Обычный визит. Вы делаете вид, что ничегошеньки не знаете, а мы вдвоем беседуем, развлекаем гостя – и при этом наши разногласия сглаживаются. Тихо, мирно, незаметно.
– Дай Бог! Ну, а когда же вы думали это сделать?
– Сегодня. Сейчас. Всё уже готово. Что нужно – куплено, фиакр ждёт на улице. Прошу переодеться – и поедем!
– Ну, коли так, то к вашим услугам.
Евгений переоделся в визитный костюм, они вдвоём со Стальским сели в фиакр и отправились. Ехали довольно долго, так как Стальский жил на одной из самых длинных улиц, довольно далеко на окраине. Когда доехали, Стальский позвонил в калитку. Вышла служанка. Он велел ей забрать из фиакра свёртки, а сам с Евгением поднялся на крыльцо.
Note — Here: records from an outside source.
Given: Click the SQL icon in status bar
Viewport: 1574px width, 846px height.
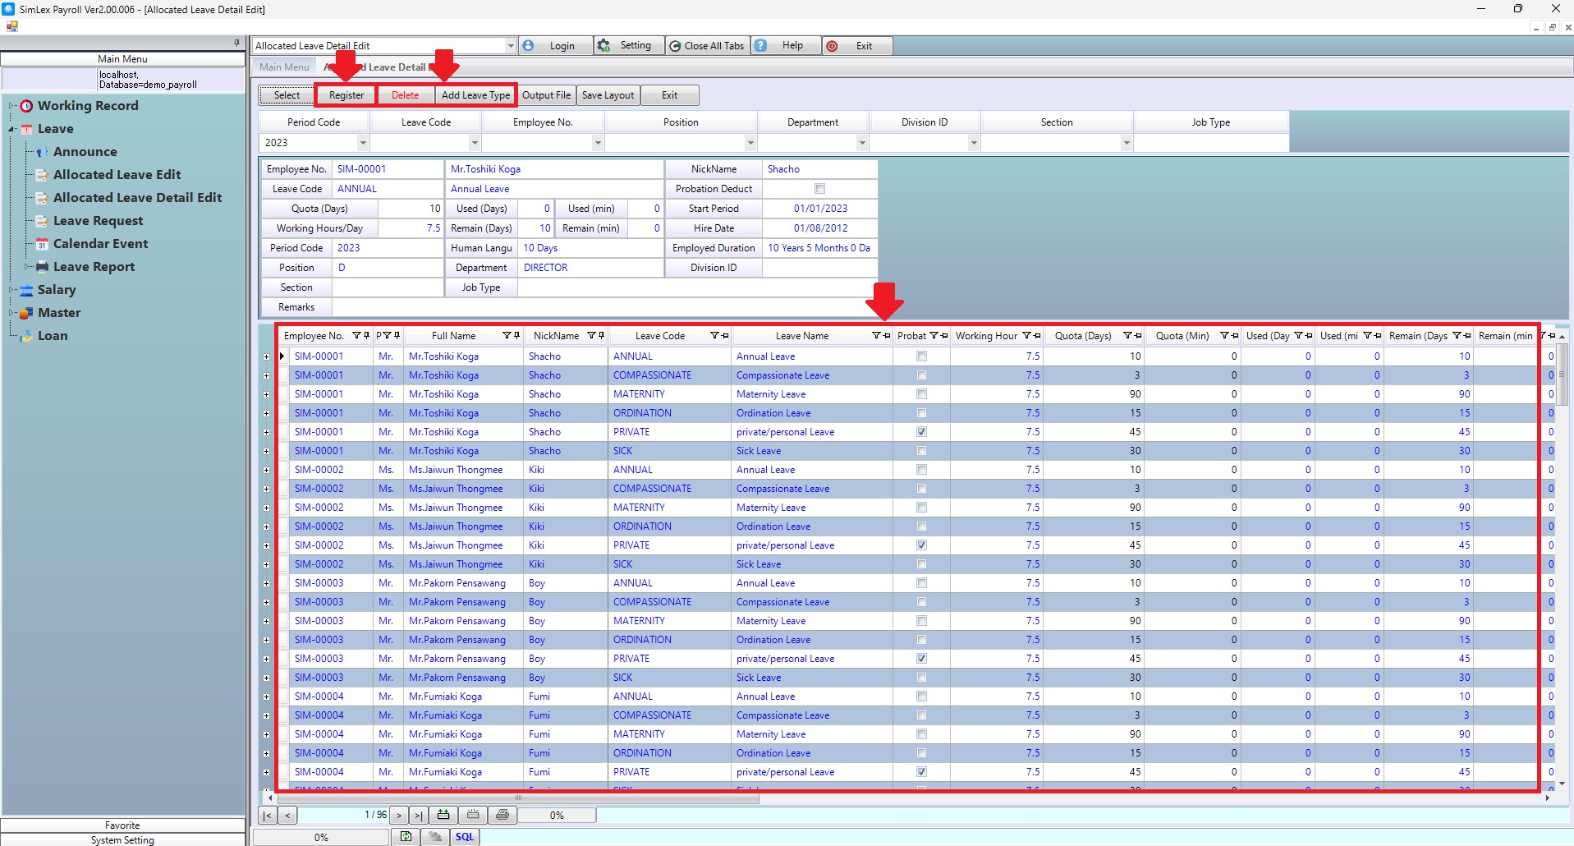Looking at the screenshot, I should point(465,836).
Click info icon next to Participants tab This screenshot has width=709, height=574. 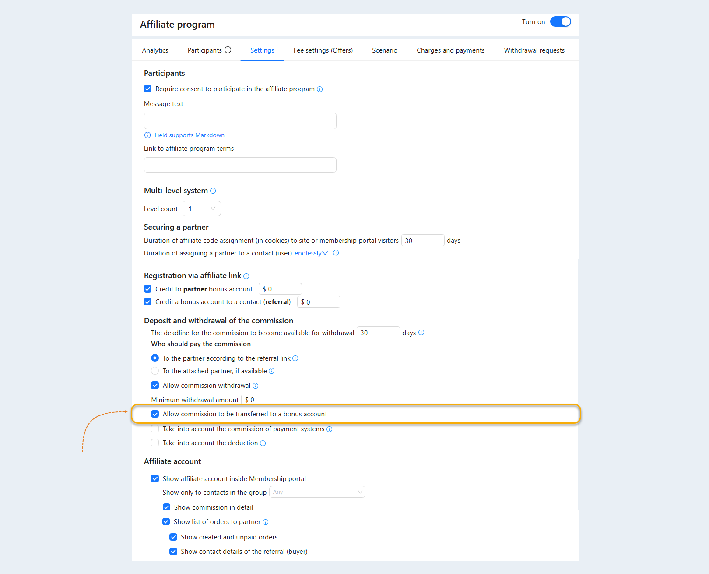point(228,50)
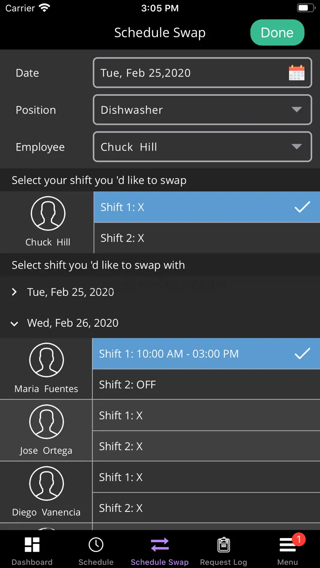
Task: Select Maria Fuentes' Shift 2: OFF
Action: tap(206, 385)
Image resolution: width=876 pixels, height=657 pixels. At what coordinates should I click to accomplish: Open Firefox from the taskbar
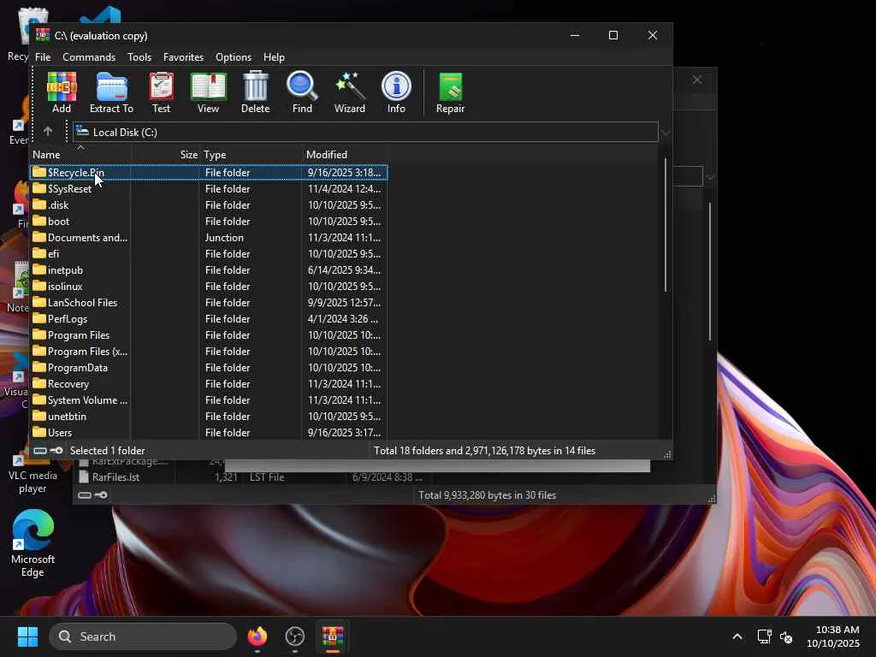(257, 636)
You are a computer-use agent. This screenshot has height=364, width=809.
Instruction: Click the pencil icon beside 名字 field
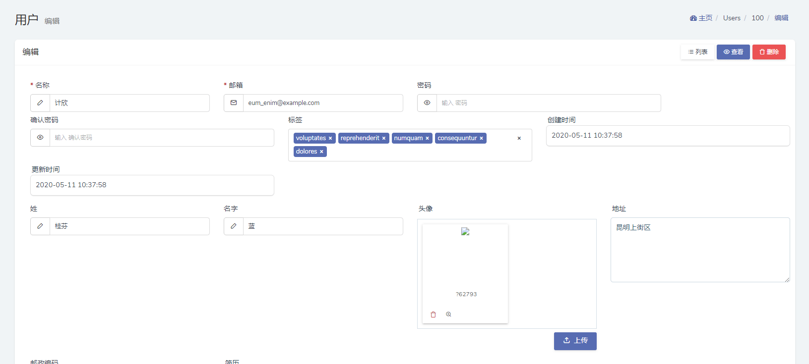(x=234, y=226)
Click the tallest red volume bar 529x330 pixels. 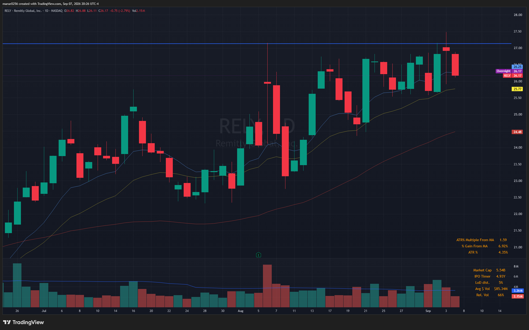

В комнате, выходившей на крыльцо, сквозь стеклянные двери было видно свет. Это был салон. Так же светилось в одной боковой комнате направо. Стальский достал ключ, отпер дверь, и они вошли. Стук их шагов и гул разговора раздался в тихом доме.
Через минуту распахнулись боковые двери, и в них появилась высокая фигура в чёрном платье.
– Это моя жена. Господин доктор Евгений Рафа́лович.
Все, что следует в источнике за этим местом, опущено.